History

United States
- Name: Henry R. Schoolcraft
- Namesake: Henry R. Schoolcraft
- Builder: Richmond Shipyards, Richmond, California
- Yard number: 2132
- Way number: 1
- Laid down: 11 December 1943
- Launched: 30 December 1943
- Fate: Sold, 1947; Wrecked and scrapped, 1967;

General characteristics
- Type: Liberty ship
- Tonnage: 7,000 long tons deadweight (DWT)
- Length: 441 ft 6 in (134.57 m)
- Beam: 56 ft 11 in (17.35 m)
- Draft: 27 ft 9 in (8.46 m)
- Propulsion: Two oil-fired boilers; Triple expansion steam engine; Single screw; 2,500 hp (1,864 kW);
- Speed: 11 knots (20 km/h; 13 mph)
- Capacity: 9,140 tons cargo
- Complement: 41
- Armament: 1 × Stern-mounted 4 in (100 mm) deck gun; AA guns;

= SS Henry R. Schoolcraft =

World War II Liberty ship of the United States

SS Henry R. Schoolcraft (MC contract 2132) was a Liberty ship built in the United States during World War II.
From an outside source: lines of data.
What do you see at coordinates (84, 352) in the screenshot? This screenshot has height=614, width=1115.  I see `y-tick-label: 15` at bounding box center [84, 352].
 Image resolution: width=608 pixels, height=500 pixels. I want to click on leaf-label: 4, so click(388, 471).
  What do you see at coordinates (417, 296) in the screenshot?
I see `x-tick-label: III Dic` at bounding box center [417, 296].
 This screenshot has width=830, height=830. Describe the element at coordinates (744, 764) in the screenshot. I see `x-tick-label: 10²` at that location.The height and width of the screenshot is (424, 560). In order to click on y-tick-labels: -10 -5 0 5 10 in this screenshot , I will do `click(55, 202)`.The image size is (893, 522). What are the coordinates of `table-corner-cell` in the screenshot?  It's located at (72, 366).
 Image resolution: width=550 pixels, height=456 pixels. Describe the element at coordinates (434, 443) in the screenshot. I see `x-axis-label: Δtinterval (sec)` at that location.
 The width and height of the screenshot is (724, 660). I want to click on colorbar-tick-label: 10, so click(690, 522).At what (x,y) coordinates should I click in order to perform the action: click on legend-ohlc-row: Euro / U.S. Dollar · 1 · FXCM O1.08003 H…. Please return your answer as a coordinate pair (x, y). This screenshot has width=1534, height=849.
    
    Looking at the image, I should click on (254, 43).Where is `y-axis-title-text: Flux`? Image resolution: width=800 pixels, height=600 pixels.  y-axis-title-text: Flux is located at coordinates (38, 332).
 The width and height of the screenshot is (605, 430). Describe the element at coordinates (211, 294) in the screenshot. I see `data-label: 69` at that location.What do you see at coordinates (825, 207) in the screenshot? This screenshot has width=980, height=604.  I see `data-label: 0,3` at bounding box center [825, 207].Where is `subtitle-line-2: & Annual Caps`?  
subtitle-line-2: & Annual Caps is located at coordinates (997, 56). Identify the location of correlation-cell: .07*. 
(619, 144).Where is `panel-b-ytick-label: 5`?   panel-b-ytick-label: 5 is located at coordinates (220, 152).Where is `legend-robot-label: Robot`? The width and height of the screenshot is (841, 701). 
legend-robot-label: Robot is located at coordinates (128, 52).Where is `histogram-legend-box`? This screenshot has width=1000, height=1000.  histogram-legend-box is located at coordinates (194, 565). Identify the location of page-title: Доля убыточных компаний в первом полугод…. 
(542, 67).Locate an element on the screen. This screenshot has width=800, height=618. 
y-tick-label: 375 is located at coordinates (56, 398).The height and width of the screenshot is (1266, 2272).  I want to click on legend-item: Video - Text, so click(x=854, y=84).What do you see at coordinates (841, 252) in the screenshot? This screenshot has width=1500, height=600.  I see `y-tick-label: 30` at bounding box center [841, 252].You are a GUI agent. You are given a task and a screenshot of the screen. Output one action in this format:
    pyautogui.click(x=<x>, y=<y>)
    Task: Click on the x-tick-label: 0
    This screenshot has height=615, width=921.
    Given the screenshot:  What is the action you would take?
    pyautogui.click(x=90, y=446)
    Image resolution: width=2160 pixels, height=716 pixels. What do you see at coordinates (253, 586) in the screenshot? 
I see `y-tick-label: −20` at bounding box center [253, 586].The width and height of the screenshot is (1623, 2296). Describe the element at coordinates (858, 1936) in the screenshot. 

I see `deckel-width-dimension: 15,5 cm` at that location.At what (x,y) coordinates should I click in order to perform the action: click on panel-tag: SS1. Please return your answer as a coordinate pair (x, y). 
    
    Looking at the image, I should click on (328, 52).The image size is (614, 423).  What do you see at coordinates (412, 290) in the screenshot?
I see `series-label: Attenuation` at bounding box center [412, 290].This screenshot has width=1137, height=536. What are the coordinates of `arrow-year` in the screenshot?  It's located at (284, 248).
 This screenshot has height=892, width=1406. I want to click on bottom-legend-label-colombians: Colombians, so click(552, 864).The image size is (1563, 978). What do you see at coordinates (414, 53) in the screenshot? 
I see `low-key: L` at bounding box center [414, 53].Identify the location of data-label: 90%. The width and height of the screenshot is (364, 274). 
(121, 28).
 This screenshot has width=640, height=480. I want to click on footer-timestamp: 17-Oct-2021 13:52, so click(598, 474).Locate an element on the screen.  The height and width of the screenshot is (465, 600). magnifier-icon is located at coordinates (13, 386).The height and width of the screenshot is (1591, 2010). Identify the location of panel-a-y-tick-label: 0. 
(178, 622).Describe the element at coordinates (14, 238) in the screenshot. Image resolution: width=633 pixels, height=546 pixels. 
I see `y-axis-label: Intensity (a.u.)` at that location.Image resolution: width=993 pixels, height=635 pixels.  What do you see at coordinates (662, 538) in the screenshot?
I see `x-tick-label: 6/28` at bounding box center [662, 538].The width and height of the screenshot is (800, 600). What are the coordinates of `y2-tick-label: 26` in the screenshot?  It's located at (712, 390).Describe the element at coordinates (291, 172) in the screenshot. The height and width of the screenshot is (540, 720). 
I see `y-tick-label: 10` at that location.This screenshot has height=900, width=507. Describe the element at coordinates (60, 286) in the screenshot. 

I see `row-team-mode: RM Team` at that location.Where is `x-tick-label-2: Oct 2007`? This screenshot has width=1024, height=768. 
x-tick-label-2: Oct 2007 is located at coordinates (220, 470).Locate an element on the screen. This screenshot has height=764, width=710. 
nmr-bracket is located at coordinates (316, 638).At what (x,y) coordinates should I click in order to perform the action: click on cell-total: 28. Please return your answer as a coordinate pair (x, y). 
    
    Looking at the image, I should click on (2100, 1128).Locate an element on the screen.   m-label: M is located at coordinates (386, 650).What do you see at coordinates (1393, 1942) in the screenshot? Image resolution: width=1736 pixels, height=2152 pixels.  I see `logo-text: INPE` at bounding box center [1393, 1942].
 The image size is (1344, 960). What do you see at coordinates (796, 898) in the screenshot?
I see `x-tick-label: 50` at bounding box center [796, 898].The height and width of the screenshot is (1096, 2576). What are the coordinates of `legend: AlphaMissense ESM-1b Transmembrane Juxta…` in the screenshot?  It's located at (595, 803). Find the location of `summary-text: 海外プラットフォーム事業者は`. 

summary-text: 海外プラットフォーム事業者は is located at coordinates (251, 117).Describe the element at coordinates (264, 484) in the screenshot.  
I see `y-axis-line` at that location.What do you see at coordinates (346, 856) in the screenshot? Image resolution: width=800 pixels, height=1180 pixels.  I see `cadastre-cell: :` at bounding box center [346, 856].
Named after Henry R. Schoolcraft, an American geographer, geologist, and ethnologist, the ship was laid down by Permanente Metals in their Richmond Yard #1 on 11 December 1943, then launched on 30 December 1943. The vessel was operated by Seas Shipping Company under a USAT (United States Army Transport) identification, meaning that it was under the control of the Army Transportation Service. In 1947, the ship was sold into private ownership. However, in 1967, the ship was wrecked and subsequently scrapped.